Spreading Awareness: Duchenne Muscular Dystrophy
Waiting for a life-saving treatment can be painfully slow if you or someone you love has a rare condition. So, what happens when Federal drug regulations won’t review data for a treatment you were waiting on? That’s the situation many patients find themselves in, including one of our interview guests. Joanna Johnson is a parent of two boys living with Duchenne muscular dystrophy.
She and Dr. Eileen McCormick joined EverydayFamily’s Shiloh Johnson to discuss the issues surrounding lifesaving treatments that remain out of reach. They also outline the problems of Duchenne and the need for parents and the community to get involved in helping push for a greater patient voice in treatment approvals. See the interview here:
Dr. McCormick gave us the facts about this rare form of muscular dystrophy, Duchenne. Duchenne muscular dystrophy is a genetic disorder characterized by progressive muscle degeneration and weakness. It is one of nine types of muscular dystrophy. Duchenne muscular dystrophy is caused by an absence of dystrophin, a protein that helps keep muscle cells intact.
Symptom onset is in early childhood, and the condition is usually diagnosed between ages three and five. The children lose the ability to walk, often around 9-11 years of age. Profound muscle deterioration continues until they lose the ability to use their arms and hands. They end up wheelchair-bound and are dependent for all self-care. Eventually this condition also affects the heart and lungs. This condition is fatal, with death occurring in the late teens or early adulthood.
Dr. McCormick added that this is a genetic disorder, so it is inherited, and the mother is usually the carrier. However, the disorder primarily affects boys. It affects about 1 in 3,500 boys, and only about 1 in 50 million girls. One of the first things to notice is delayed walking in infants. Most children are walking by the age of 18 months. But with Duchenne there would be a delay, with children not walking until 15-20 months of age. Once they begin walking, they may be tip-toe walkers, and a typical sign of the disorder is abnormally bulky calf muscles.
This disorder has treatments and targeted therapy. But certain treatments that could be beneficial to about 15,000 people affected by Duchenne are not approved by the FDA. Joanna Johnson told us more about her experience.
“I have two sons with Duchenne. In my case, it happened to be that I was a carrier,” Johnson explained. “But it was a spontaneous genetic mutation that occurred in me, so there was no family history and it came as a complete shock. My oldest boy was diagnosed at age three, he’s thirteen now. Before we got this diagnosis, you think your life is going to go a certain way. I’m thinking about peewee soccer games and little league, and then you get this catastrophic diagnosis that turns your world upside down. My husband and I were lost and struggling trying to figure out how to cope.”
“We were fortunate,” Johnson continued. “Based on my sons’ particular mutations, they were eligible for a clinical trial.” Both boys participated in a clinical trial for a drug called Translarna, made by PTC Therapeutics. “We’ve seen great benefits with this drug. My sons are 13 and 10. The normal progression of the disease would say that at this point they would be in wheelchairs, and they are both still ambulatory. They haven’t lost any upper body strength. They still play the drums!”

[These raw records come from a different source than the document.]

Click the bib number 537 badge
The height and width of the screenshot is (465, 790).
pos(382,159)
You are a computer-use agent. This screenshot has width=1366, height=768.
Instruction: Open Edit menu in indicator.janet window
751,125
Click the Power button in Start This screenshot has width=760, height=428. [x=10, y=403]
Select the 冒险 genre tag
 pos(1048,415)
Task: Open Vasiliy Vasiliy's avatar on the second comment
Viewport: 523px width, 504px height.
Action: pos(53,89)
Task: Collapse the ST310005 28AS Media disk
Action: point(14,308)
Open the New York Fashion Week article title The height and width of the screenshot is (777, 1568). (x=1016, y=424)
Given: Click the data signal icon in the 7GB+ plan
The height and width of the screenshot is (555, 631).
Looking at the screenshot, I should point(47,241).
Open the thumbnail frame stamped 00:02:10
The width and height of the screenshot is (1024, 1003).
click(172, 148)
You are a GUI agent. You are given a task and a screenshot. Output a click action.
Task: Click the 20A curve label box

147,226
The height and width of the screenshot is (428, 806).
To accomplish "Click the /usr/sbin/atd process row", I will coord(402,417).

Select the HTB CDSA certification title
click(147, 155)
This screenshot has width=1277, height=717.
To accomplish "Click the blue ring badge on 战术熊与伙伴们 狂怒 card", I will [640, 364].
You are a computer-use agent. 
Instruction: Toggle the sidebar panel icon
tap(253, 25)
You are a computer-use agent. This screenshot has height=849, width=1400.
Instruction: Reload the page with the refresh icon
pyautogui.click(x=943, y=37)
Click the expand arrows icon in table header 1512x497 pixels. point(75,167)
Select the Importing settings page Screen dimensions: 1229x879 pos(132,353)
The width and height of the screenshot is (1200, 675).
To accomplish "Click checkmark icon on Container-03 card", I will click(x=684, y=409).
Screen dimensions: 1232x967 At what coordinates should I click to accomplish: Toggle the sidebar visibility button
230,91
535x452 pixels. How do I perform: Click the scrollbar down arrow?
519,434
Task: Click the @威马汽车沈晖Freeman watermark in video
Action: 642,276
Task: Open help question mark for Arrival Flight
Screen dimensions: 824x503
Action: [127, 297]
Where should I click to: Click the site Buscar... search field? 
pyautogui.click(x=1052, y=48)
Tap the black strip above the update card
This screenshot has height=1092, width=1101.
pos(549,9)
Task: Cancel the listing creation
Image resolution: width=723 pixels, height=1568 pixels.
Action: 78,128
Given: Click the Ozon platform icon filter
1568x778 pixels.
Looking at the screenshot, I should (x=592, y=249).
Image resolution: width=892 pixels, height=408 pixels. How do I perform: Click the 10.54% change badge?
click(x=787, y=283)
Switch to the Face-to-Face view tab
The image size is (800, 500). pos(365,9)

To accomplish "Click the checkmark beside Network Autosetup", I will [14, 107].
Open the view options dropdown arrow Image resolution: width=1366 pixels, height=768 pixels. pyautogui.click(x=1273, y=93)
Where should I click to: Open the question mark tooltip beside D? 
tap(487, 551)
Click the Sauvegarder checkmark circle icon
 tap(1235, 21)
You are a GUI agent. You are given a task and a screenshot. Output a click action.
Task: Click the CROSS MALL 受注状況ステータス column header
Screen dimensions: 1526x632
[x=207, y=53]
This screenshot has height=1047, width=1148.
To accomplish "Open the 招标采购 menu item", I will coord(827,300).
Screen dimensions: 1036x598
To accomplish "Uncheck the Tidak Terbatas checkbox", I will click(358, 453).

But, unfortunately, it is not an FDA approved drug. Johnson’s sons still have access to it because they participated in the trial. Duchenne is rare, only about 15,000 people in the U.S. have it. With that small number, and variability in the disease, the FDA hasn’t approved the drug, despite the benefits seen from the clinical trial.
It’s only 15,000 people … But at the same time, it’s 15,000 people who need help! They all matter. Johnson said, “My boys will continue to get access because they were in the clinical trial. But there were boys that were unable to get into the clinical trial and they’re waiting for access. They deserve the benefits my sons are seeing as well.”
Johnson and Dr. McCormick are trying to help spread awareness for this disease. Parents of children with Duchenne muscular dystrophy are joining together to find a way to make their voices heard by raising awareness about Duchenne and the desperate need for new treatment options and money needed for research. They are staging races, blogging, sharing stories on social media. They are also reaching out to Congress to help with the bureaucratic FDA hold-up to get treatments reviewed and approved.
Another factor is a new law, the 21st Century Cures Act. This law recognizes that patients play an essential role in the development of drugs and devices to diagnose and treat certain diseases. We hope that the Cures Act will enhance ongoing efforts to better incorporate the patient’s voice into FDA’s decision-making process. Fingers crossed!